Maybe instead of crying about imaginary "AI"... These people should look into why our social lives are so toxic under capitalism that a chatbot is an improvement.
Sure but 1 in 5 boys has a girlfreind that goes to a different school, you've never met her, but she's super hot.
Press X to doubt on that headline.
The article doesn't support it. My teen son's response (we're in the UK): "bullshit"
Clickbait imnsho.
Wouldnt that just make him the 4 out of 5 part?
Double X, even. One of many clickbait + "kids these days" articles.
This statstic is meaningless. They could all know the same kid in the chatbot relationship. Unlikely but still, just because "one in five" know someone who... Doesn't mean 20% of kids are in one.
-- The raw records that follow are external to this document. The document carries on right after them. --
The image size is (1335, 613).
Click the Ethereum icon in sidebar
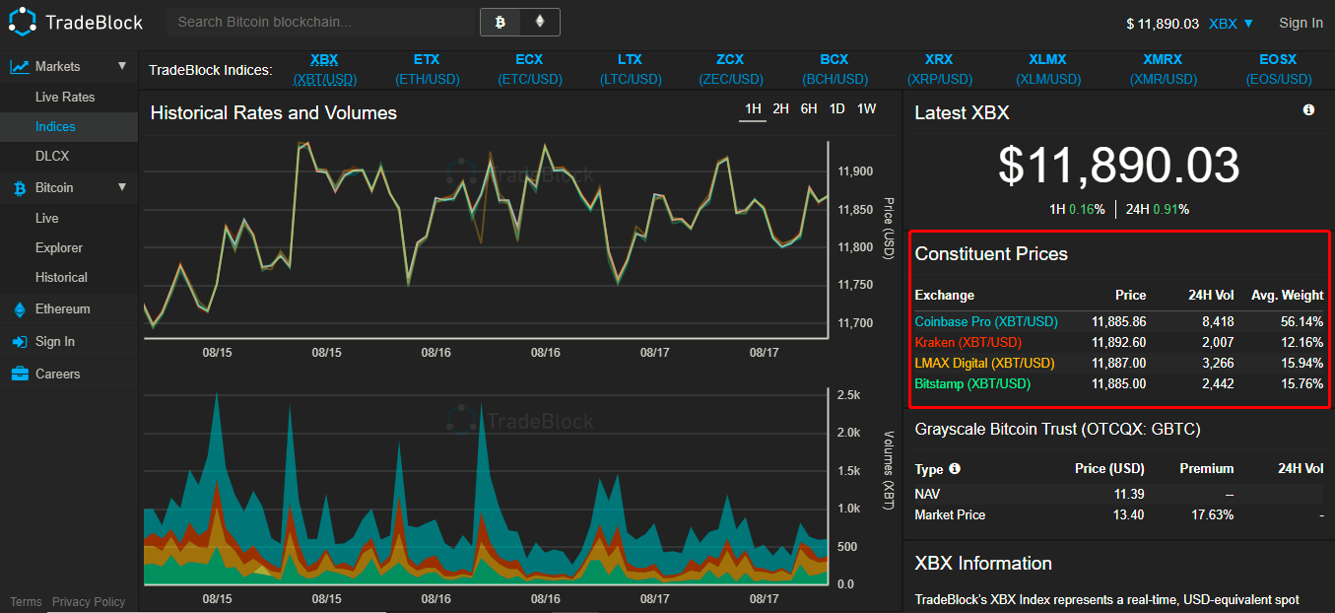pyautogui.click(x=19, y=309)
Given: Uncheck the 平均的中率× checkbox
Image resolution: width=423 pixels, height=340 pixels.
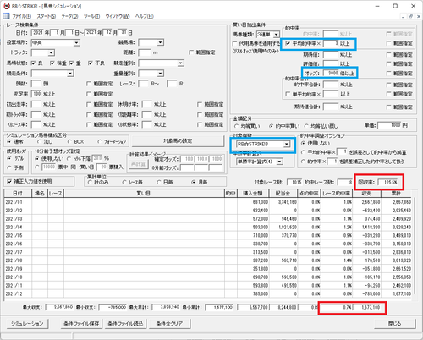Looking at the screenshot, I should pyautogui.click(x=288, y=43).
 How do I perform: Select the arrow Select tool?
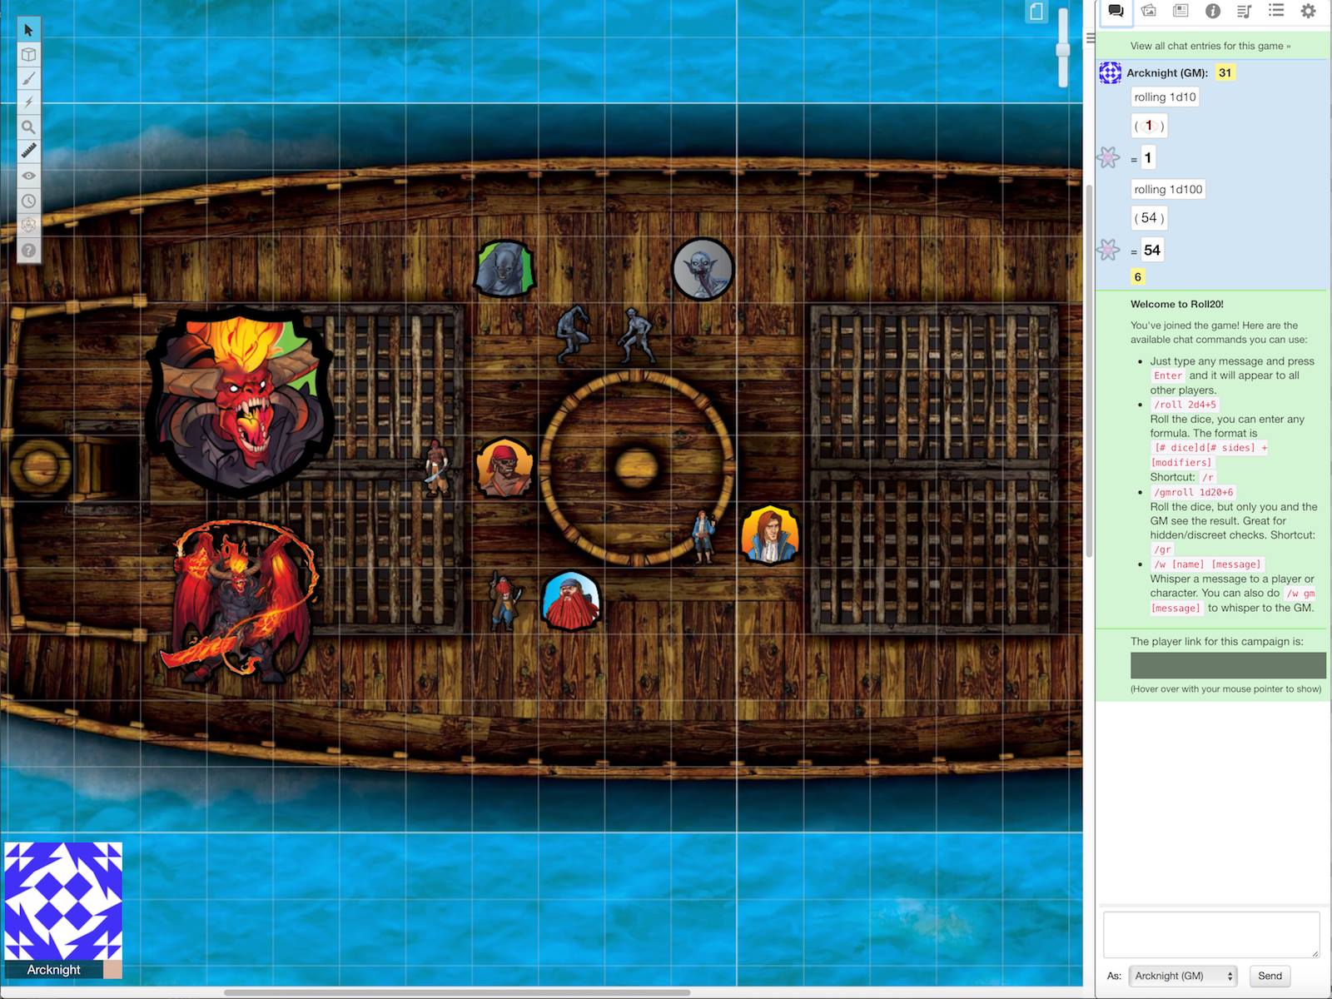(x=28, y=30)
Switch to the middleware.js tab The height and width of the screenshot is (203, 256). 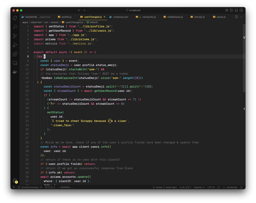coord(175,17)
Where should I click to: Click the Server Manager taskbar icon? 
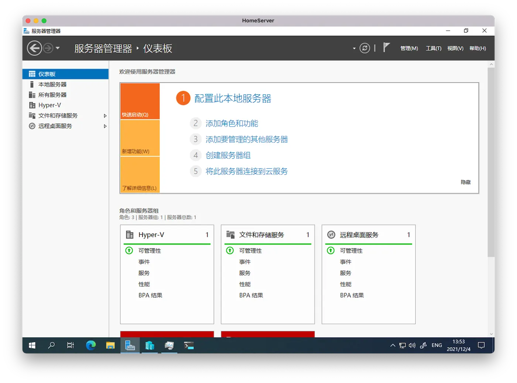[x=130, y=345]
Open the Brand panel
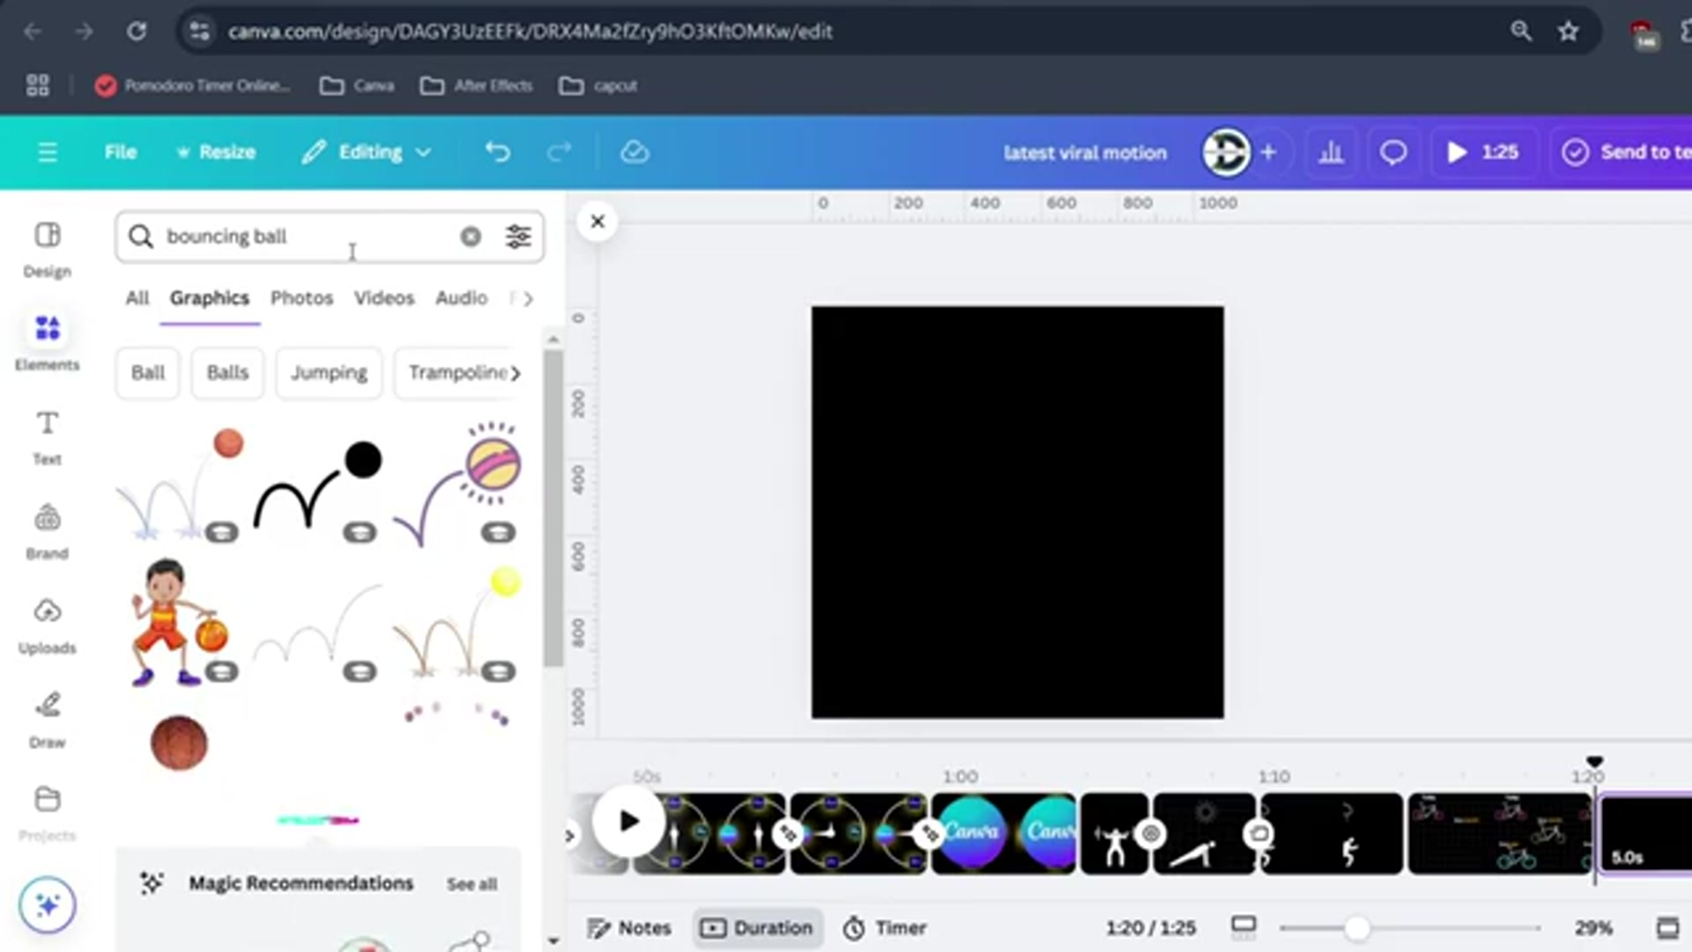1692x952 pixels. [47, 531]
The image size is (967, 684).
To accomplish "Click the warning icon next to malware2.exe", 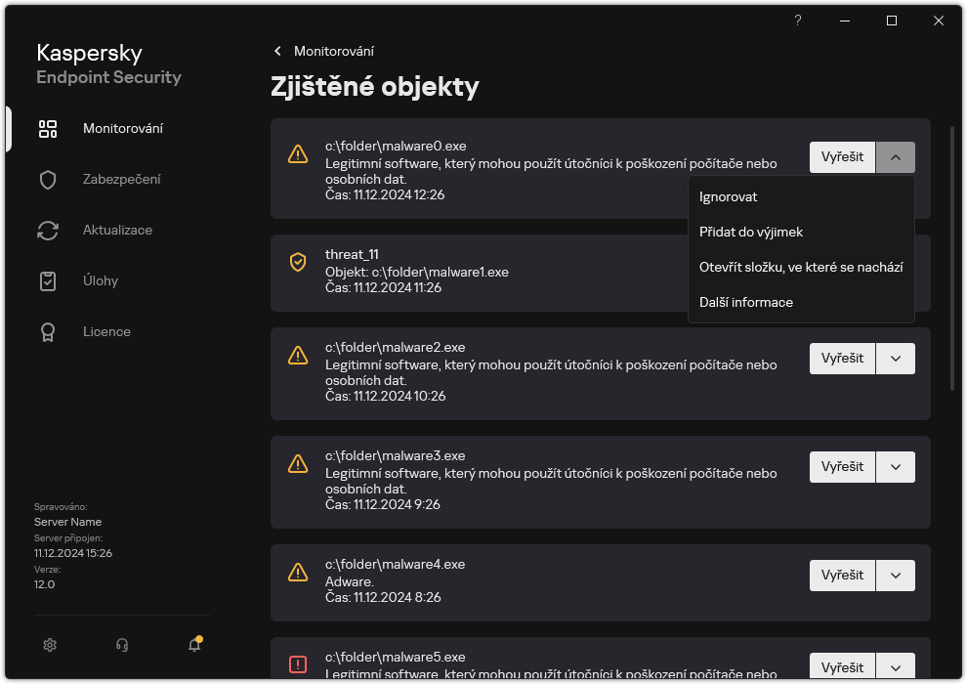I will tap(298, 357).
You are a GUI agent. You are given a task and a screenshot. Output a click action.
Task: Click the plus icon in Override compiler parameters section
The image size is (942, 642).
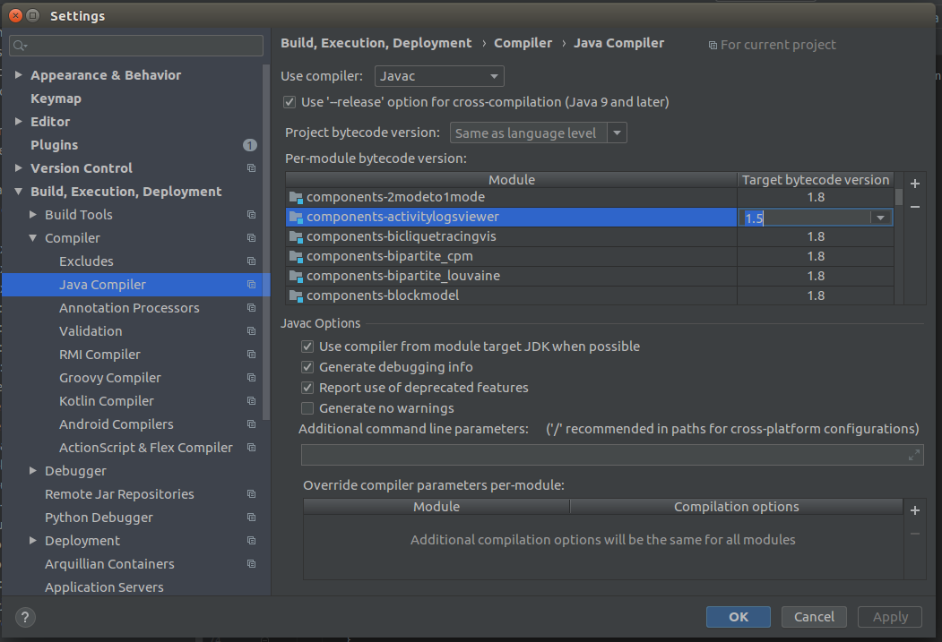pos(914,509)
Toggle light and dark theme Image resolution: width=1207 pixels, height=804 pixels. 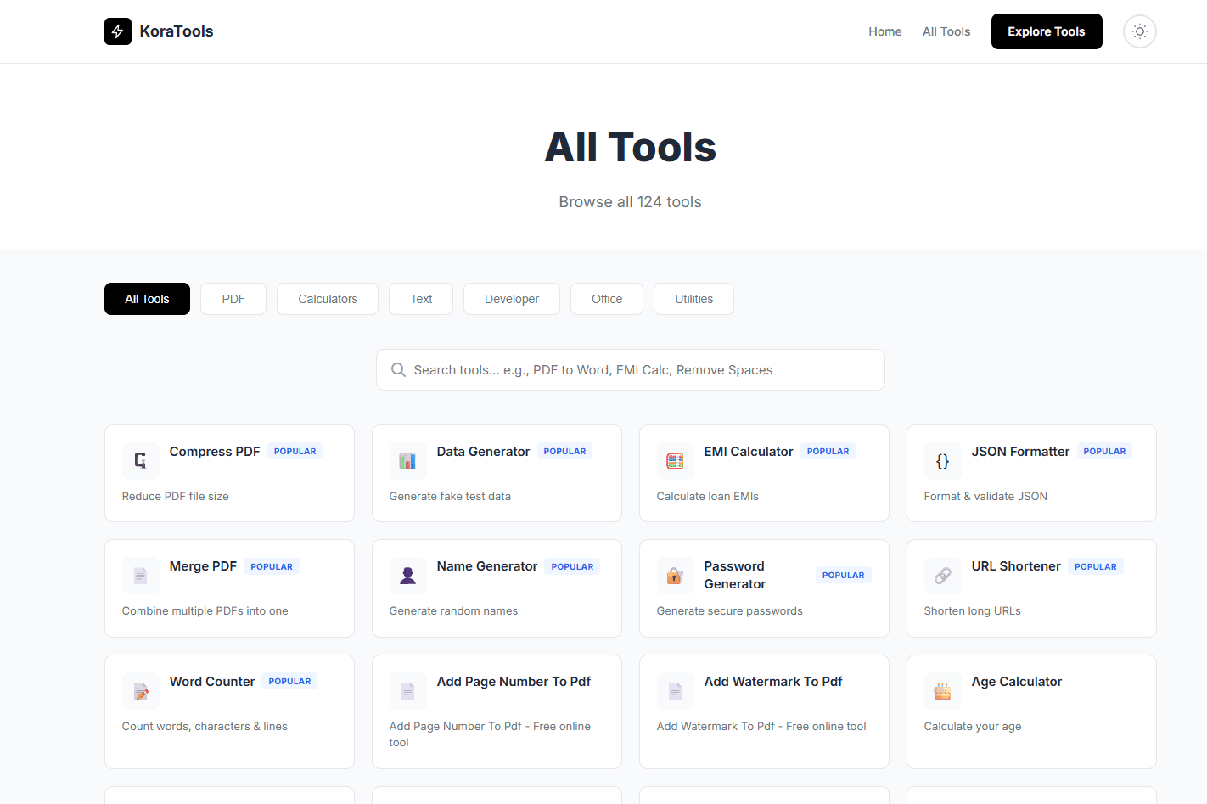pyautogui.click(x=1139, y=31)
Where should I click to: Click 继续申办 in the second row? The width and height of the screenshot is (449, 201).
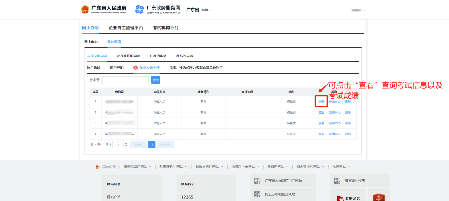click(335, 113)
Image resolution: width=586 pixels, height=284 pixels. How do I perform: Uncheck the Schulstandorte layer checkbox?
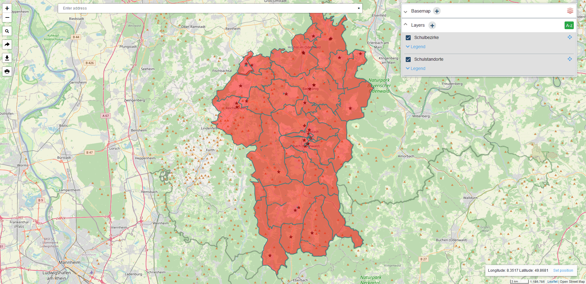408,59
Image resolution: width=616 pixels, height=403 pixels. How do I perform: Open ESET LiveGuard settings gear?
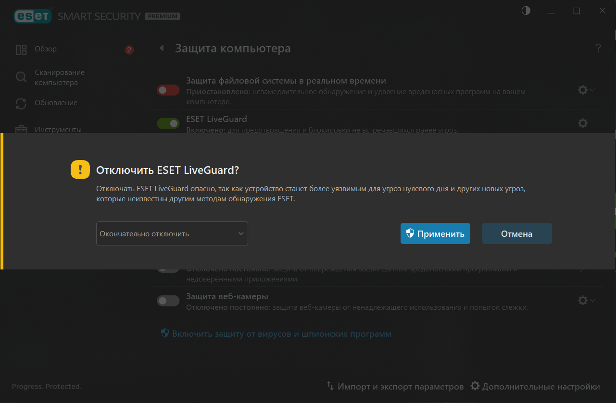(582, 123)
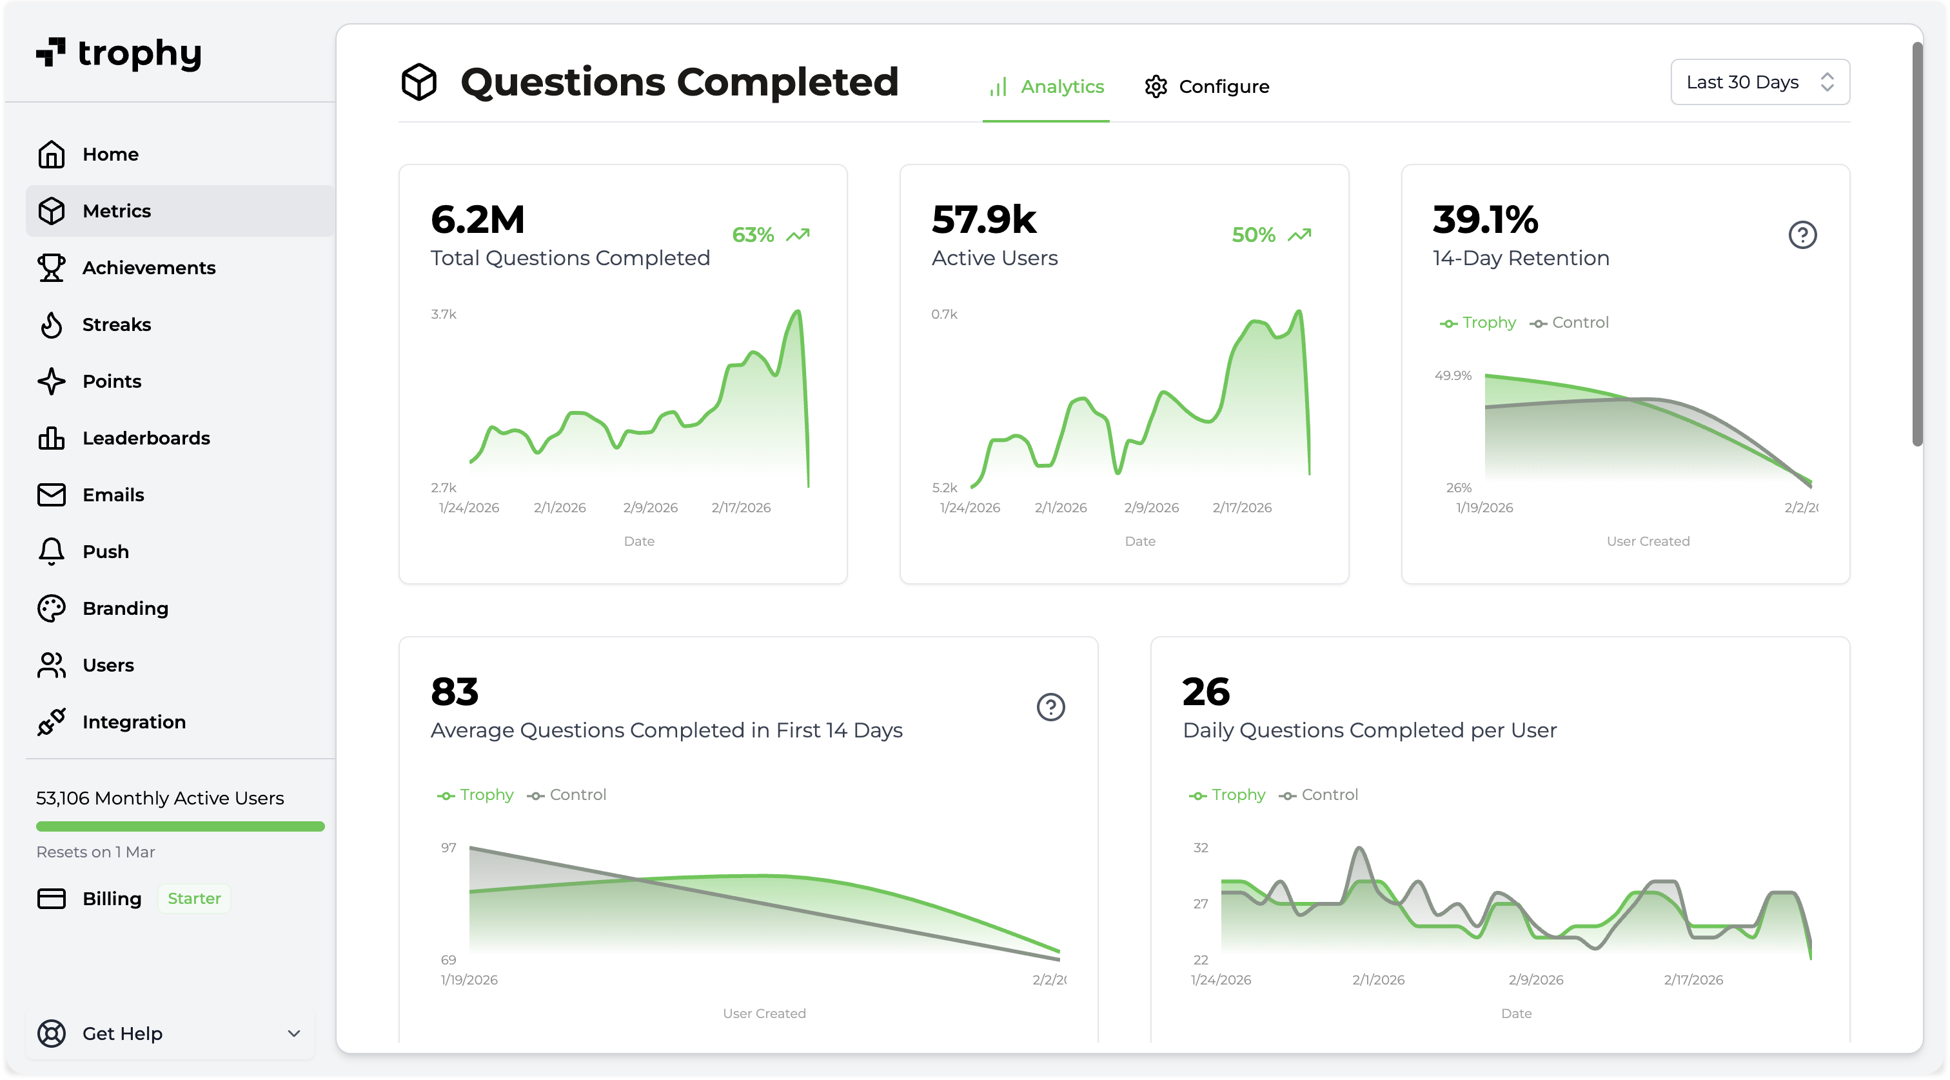Click the Monthly Active Users progress bar

point(180,826)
"Everyone in town knows crazy Craig. He sends ChatGPT dick pics."
Of a high school of 600 people, they all know that one kid who is dating their AI, just like we knew that one kid who was emotionally attached to his anime body pillow.
I wonder how many AI-relationships it actually takes to get 20% of a network to know one of them.
I'll ask my AI boyfriend.
Waiting for some genius to calculate how many people this statistically means
Suppose the average person p~0~ has n acquaintances. Then a naive approach would say that each of p~0~’s acquaintances (call one of them p~1~) also has n acquaintances, leading p~0~ with n^2^ acquaintances of the second degree.
However, in a social network, many of p~1~’s acquaintances are shared between p~0~ and p~1~. Let’s say that r⋅n (1/n≤r≤1) of p~1~’s acquaintances are actually first-order acquaintances of p~0~. The lower limit for r is 1/n because naturally one of p~1~’s acquaintances is p~0~ themselves.
This gives us n⋅(1−p)⋅n = n^2^⋅(1−p) as the number of second-degree acquaintances, if my math is mathing. Increase n for more extraverted people in the network, and increase p for more closely-knit networks.
To model the headline X % know someone who knows, we solve 1 / [n^2^⋅(1−p)] ≥ x where x is X% expressed as a fraction. Plugging in n=100 and p = 1/10 (I pulled these numbers out of my ass) and X=20% we get 1 / [100^2^ ⋅ (1−.1))] = 1 / [ 10^4 ⋅ 0.9 ] = 1 / 900; again, if my math is mathing.
So this headline is true if about 1 in 900 people are in a relationship with AI.
Someone who is under the delusion that they’re in a relationship with an AI chatbot
Sample size of "over 1 thousand", feels meaningfully meaningless.